## The problem
Pull every line containing "Martina" out of the listing below.

## Supplied records

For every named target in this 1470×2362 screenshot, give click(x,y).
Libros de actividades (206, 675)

* * *

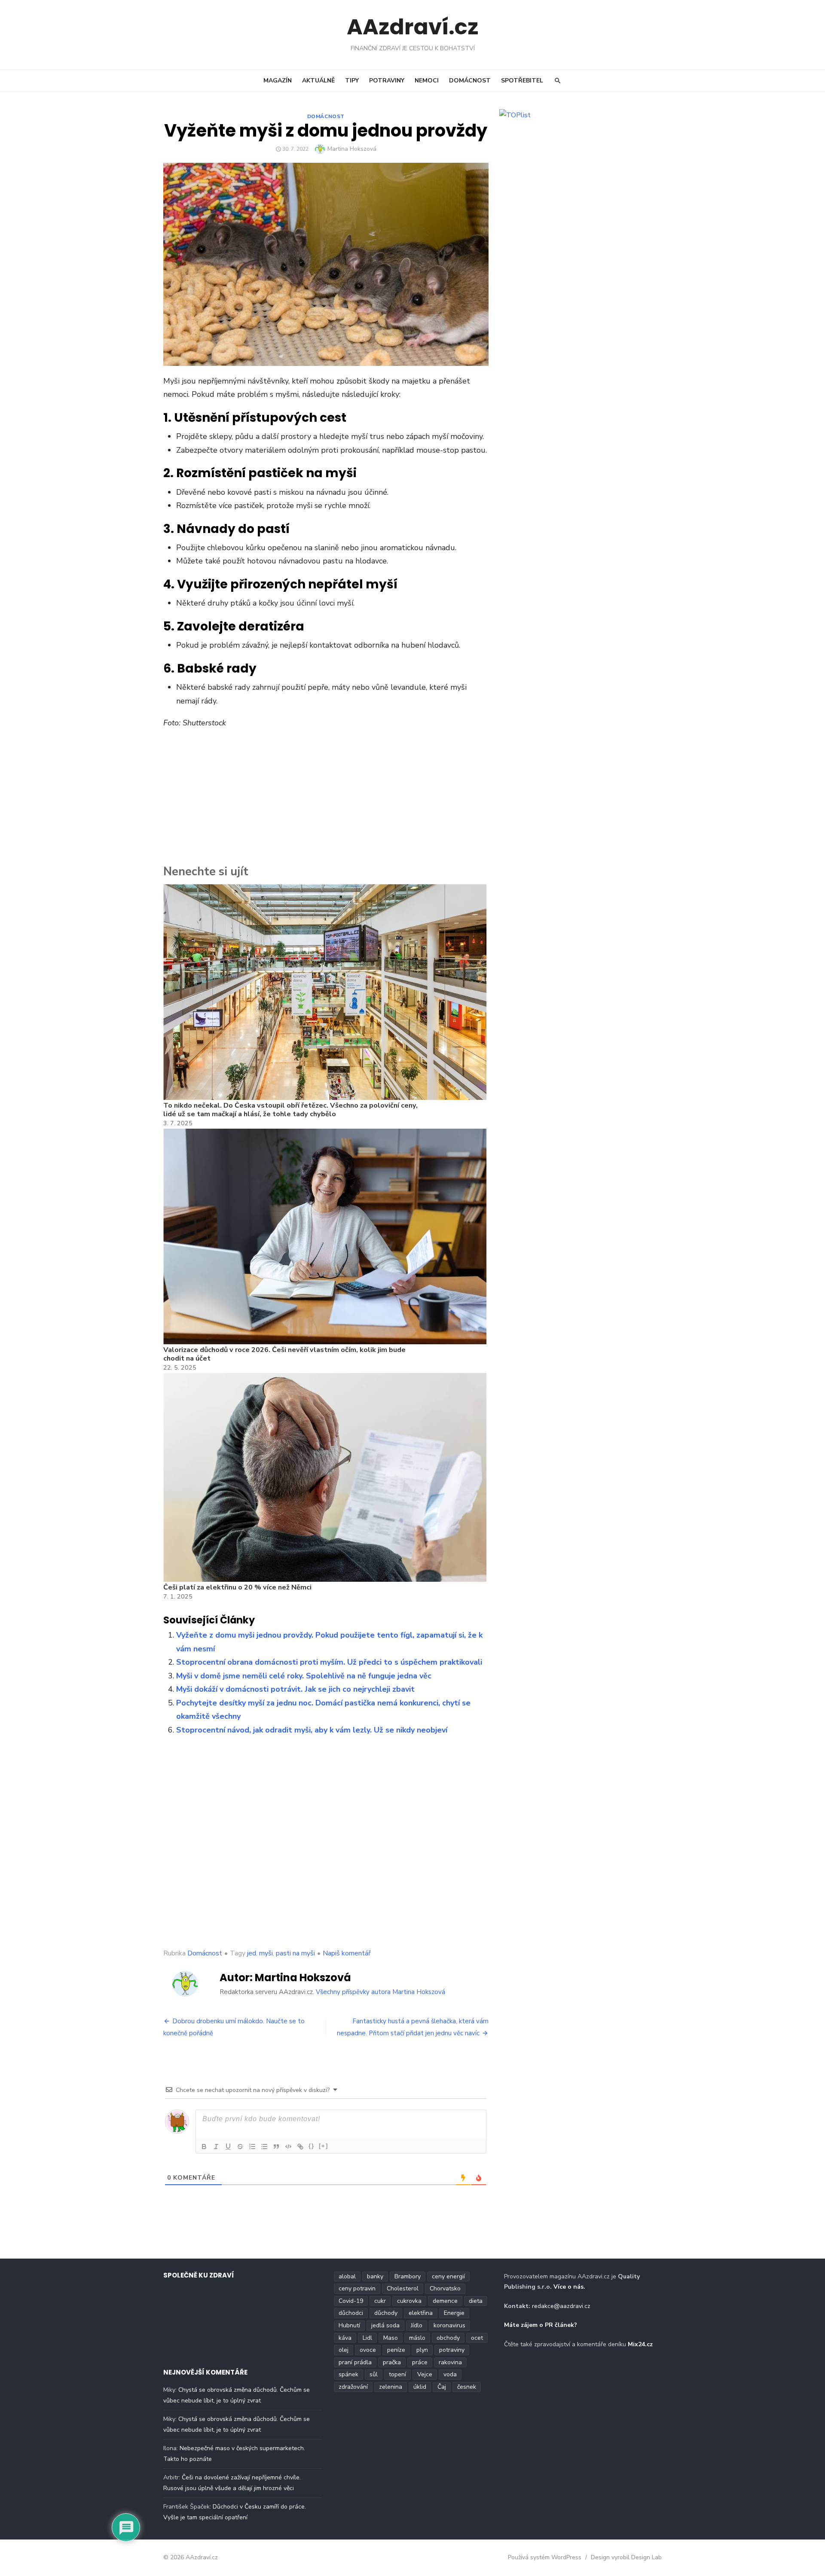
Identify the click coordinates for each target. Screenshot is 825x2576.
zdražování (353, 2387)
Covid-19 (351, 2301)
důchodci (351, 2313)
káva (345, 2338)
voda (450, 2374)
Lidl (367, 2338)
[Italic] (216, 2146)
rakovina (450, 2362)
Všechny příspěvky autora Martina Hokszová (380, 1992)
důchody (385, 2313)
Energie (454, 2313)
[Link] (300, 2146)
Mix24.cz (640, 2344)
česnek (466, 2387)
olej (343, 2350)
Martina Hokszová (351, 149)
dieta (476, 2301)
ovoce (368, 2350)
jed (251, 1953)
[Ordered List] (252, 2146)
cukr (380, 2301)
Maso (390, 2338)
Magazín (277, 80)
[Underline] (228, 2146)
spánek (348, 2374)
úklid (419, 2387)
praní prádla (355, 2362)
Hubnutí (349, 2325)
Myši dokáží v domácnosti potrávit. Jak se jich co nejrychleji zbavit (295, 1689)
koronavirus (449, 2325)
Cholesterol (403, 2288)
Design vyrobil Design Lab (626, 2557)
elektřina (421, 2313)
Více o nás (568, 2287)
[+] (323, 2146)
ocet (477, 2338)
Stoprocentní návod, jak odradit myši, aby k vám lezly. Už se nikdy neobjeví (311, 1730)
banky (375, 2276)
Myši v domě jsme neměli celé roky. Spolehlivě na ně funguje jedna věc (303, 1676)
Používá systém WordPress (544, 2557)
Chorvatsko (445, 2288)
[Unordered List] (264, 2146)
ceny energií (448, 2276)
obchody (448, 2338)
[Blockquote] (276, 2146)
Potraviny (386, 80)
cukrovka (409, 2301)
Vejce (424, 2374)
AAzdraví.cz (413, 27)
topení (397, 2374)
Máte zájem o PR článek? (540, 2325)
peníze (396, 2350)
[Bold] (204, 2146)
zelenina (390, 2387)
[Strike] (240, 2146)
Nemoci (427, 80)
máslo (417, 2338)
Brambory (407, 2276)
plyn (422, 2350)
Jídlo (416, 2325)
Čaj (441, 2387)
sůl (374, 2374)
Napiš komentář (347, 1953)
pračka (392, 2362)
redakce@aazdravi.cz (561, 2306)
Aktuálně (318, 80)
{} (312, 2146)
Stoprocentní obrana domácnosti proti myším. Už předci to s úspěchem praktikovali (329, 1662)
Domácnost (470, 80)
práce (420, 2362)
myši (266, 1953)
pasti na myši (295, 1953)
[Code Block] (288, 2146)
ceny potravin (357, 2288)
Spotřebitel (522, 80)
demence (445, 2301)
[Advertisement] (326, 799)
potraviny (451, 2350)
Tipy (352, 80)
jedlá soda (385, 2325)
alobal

## Response to this exercise
Všechny příspěvky autora Martina Hokszová (380, 1992)
Martina Hokszová (351, 149)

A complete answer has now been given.